At the beginning of the sixties, Mgr Basile Khoury built a beautiful hexagonal chapel and a 28 m high tower on the top of which he erected a beautiful statue of the Virgin Mary holding Jesus in her arms, a work of the Italian artist Pierrotti. The statue is 8m and a half high.
The Virgin Mary of Mantara is the protector of the children, that's why many baptisms are celebrated there.
Fifty years after the inauguration of Harissa sanctuary, Mgr Euthyme Youakim had the idea, in 1958, to set up a sanctuary for the Virgin Mary on a hill over-looking Zahle and the Bekaa. An agreement was signed with the Italian artist Pierrotti, in 1961, for a Bronze statue, 9 m high. The inauguration of the sanctuary took place on the 9th of September 1968, on a very beautiful hill in Zahle. The tower is 61 meters high, and the statue of the Virgin Mary, at the top of the tower, is 9 meters high. The tower is served by an elevator, which can carry 12 persons at the same time.

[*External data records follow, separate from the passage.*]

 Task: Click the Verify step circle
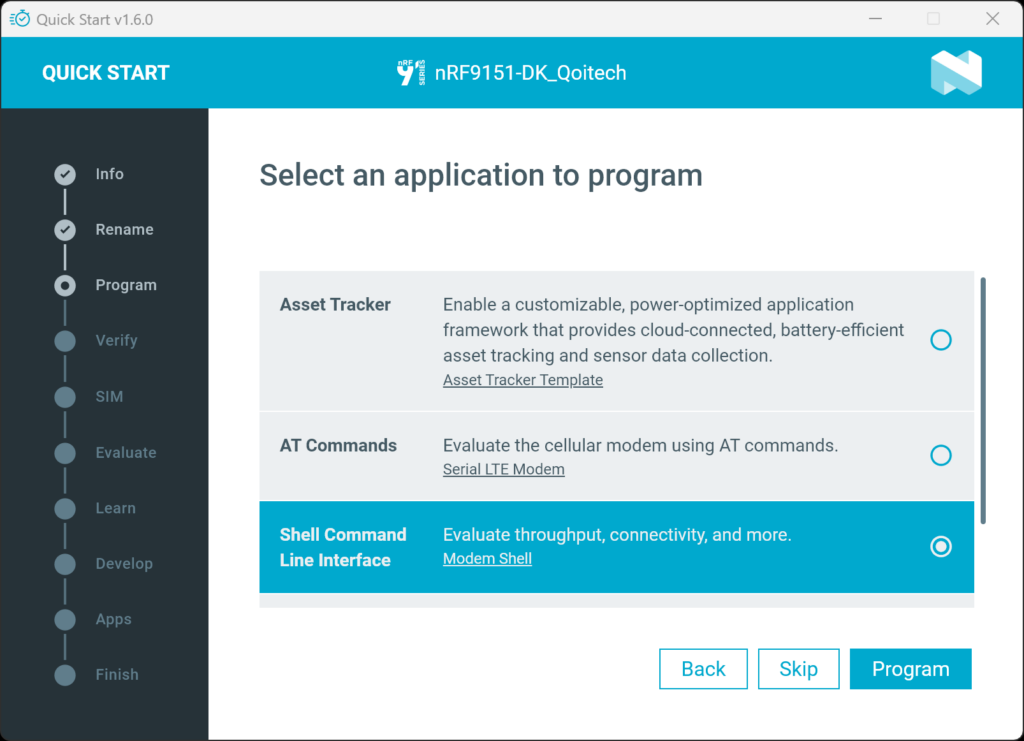coord(65,341)
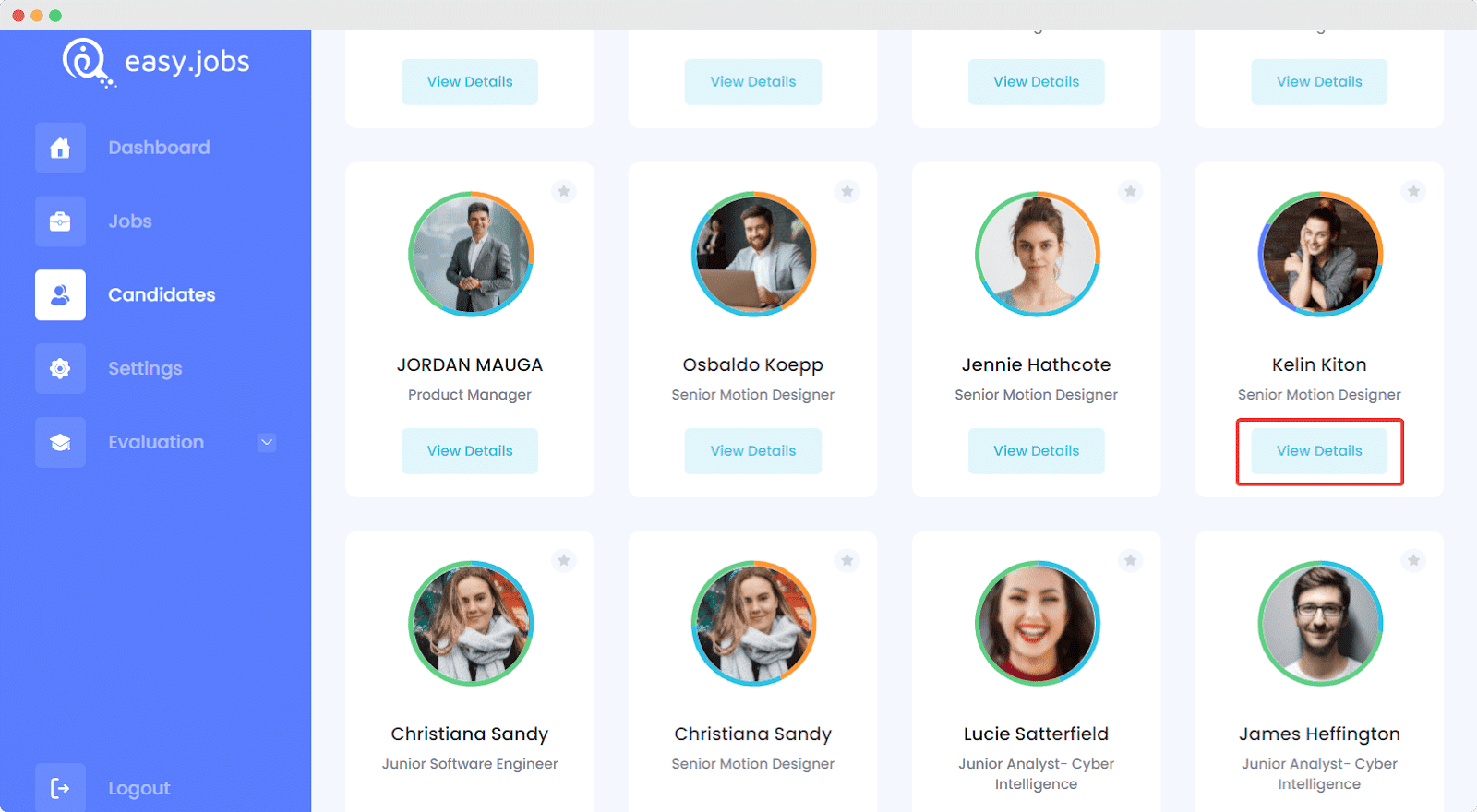The image size is (1477, 812).
Task: View Details for Kelin Kiton
Action: click(x=1319, y=451)
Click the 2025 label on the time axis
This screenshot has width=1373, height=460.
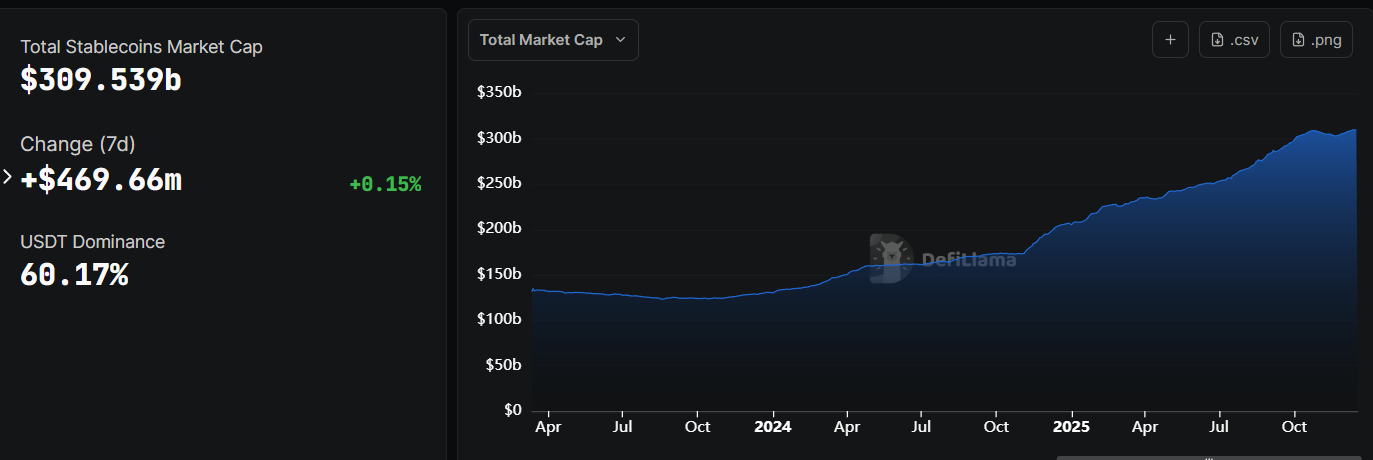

The sanctuary of the Virgin Mary of Beshouat is a pilgrimage center deep inside the Bekaa. In 1741, deep inside a small cave in the ruins, a Byzantine wooden icon was discovered, on which the Virgin Mary was painted. A church was built above the cave, and became a place of pilgrimage.
Qana is situated at 10 km from Tyre. Since 1968, the researches made by Lebanese of different scientific fields, led to arguments based on tradition, geography, and archeology and especially religious, proving that Qana is the place where the first miracle of Jesus took place. It is indeed Qana of Galilee where Jesus, at the request of his mother the Virgin Mary, transformed the water in wine. The arguments succeeded in convincing some foreign responsible people who came to Lebanon, some ambassadors and renowned writers, that Qana of Lebanon is really the Kana of Galilee.